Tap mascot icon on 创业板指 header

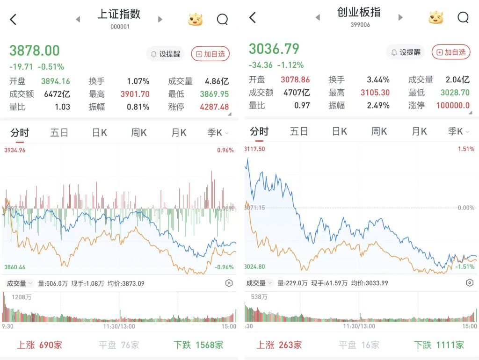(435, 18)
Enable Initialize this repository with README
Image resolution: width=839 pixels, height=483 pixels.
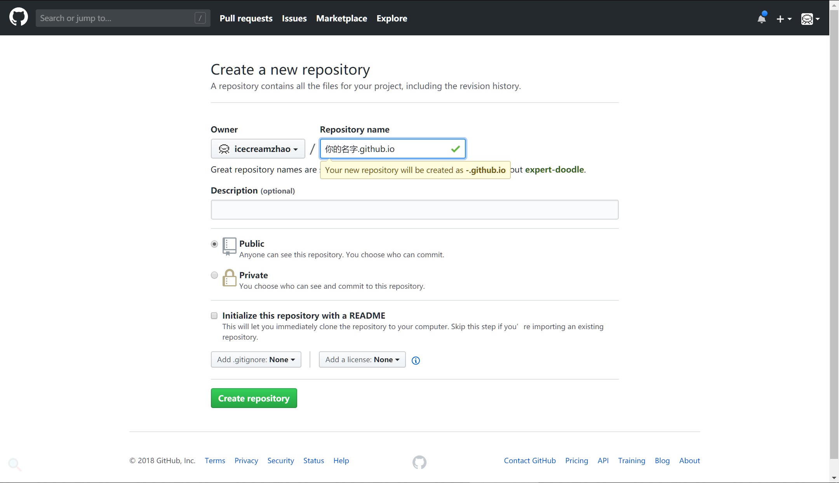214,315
==
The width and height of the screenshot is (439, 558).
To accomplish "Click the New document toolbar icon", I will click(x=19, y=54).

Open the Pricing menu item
* * *
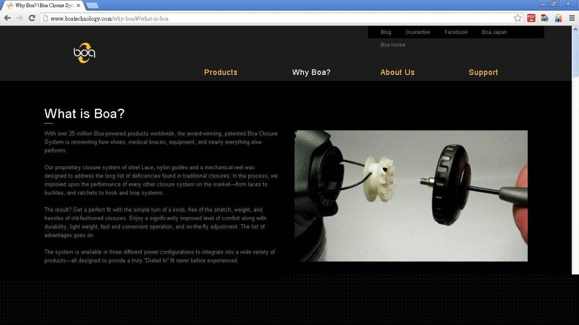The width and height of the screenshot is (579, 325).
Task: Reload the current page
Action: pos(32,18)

[Work required] Please transcribe exactly the lines above from the line that has "The width and height of the screenshot is (439, 558)." up to and including the line that has "Open the Pricing menu item"; no other line belongs in the answer.

[Response]
The width and height of the screenshot is (439, 558).
To accomplish "Click the New document toolbar icon", I will click(x=19, y=54).

Open the Pricing menu item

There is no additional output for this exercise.